TASK ITEM => Every record must appear in the response exactly as given.

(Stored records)
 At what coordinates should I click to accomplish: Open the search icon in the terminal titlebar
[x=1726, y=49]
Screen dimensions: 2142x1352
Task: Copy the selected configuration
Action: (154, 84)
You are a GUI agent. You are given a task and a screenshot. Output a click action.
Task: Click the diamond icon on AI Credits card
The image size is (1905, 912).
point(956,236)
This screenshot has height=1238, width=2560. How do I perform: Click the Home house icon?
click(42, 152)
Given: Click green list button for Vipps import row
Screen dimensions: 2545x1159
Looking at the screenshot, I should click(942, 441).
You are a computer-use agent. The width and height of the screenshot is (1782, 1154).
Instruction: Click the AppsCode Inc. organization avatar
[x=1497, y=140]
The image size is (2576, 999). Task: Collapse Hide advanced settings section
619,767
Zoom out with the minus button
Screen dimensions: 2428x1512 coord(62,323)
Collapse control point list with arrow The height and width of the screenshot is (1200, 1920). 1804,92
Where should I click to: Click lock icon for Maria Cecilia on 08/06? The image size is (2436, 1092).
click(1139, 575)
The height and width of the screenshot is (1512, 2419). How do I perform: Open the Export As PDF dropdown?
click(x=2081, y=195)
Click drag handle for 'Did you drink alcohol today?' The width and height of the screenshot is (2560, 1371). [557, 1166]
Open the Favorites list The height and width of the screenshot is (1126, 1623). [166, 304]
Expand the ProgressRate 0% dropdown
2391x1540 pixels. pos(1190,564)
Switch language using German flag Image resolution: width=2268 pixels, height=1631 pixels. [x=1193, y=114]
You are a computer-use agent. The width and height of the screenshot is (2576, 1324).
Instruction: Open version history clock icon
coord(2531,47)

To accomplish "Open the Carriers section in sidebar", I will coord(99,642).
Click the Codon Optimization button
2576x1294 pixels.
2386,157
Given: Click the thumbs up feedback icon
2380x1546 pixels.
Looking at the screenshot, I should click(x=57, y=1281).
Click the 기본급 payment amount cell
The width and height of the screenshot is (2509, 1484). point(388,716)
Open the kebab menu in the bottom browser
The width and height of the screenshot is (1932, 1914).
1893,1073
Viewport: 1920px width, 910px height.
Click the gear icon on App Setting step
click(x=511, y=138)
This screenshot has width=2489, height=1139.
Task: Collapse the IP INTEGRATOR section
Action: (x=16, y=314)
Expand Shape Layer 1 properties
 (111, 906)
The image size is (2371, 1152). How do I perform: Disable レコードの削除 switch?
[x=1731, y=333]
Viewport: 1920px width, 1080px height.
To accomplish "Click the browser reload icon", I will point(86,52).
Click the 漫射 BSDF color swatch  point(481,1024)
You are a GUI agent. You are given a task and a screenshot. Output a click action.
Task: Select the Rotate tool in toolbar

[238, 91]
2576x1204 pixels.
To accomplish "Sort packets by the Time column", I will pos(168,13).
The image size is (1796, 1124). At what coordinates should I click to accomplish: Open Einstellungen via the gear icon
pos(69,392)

TASK SOLUTION =>
 At what coordinates should I click to accomplish: Open the search icon in the terminal titlebar
[x=1726, y=49]
Screen dimensions: 2142x1352
Task: Copy the selected configuration
Action: (154, 84)
You are a GUI agent. You are given a task and a screenshot. Output a click action.
Task: Click the diamond icon on AI Credits card
The image size is (1905, 912).
point(956,236)
This screenshot has height=1238, width=2560. How do I perform: Click the Home house icon?
click(42, 152)
Given: Click green list button for Vipps import row
Screen dimensions: 2545x1159
Looking at the screenshot, I should click(942, 441).
You are a computer-use agent. The width and height of the screenshot is (1782, 1154).
Instruction: Click the AppsCode Inc. organization avatar
[x=1497, y=140]
The image size is (2576, 999). Task: Collapse Hide advanced settings section
619,767
Zoom out with the minus button
Screen dimensions: 2428x1512 coord(62,323)
Collapse control point list with arrow The height and width of the screenshot is (1200, 1920). 1804,92
Where should I click to: Click lock icon for Maria Cecilia on 08/06? The image size is (2436, 1092).
click(1139, 575)
The height and width of the screenshot is (1512, 2419). How do I perform: Open the Export As PDF dropdown?
click(x=2081, y=195)
Click drag handle for 'Did you drink alcohol today?' The width and height of the screenshot is (2560, 1371). [557, 1166]
Open the Favorites list The height and width of the screenshot is (1126, 1623). [166, 304]
Expand the ProgressRate 0% dropdown
2391x1540 pixels. pos(1190,564)
Switch language using German flag Image resolution: width=2268 pixels, height=1631 pixels. [x=1193, y=114]
You are a computer-use agent. The width and height of the screenshot is (2576, 1324).
Instruction: Open version history clock icon
coord(2531,47)

To accomplish "Open the Carriers section in sidebar", I will coord(99,642).
Click the Codon Optimization button
2576x1294 pixels.
2386,157
Given: Click the thumbs up feedback icon
2380x1546 pixels.
Looking at the screenshot, I should click(x=57, y=1281).
Click the 기본급 payment amount cell
The width and height of the screenshot is (2509, 1484). point(388,716)
Open the kebab menu in the bottom browser
The width and height of the screenshot is (1932, 1914).
1893,1073
Viewport: 1920px width, 910px height.
Click the gear icon on App Setting step
click(x=511, y=138)
This screenshot has width=2489, height=1139.
Task: Collapse the IP INTEGRATOR section
Action: (x=16, y=314)
Expand Shape Layer 1 properties
 (111, 906)
The image size is (2371, 1152). How do I perform: Disable レコードの削除 switch?
[x=1731, y=333]
Viewport: 1920px width, 1080px height.
To accomplish "Click the browser reload icon", I will point(86,52).
Click the 漫射 BSDF color swatch  point(481,1024)
You are a GUI agent. You are given a task and a screenshot. Output a click action.
Task: Select the Rotate tool in toolbar

[238, 91]
2576x1204 pixels.
To accomplish "Sort packets by the Time column", I will pos(168,13).
The image size is (1796, 1124). At what coordinates should I click to accomplish: Open Einstellungen via the gear icon
pos(69,392)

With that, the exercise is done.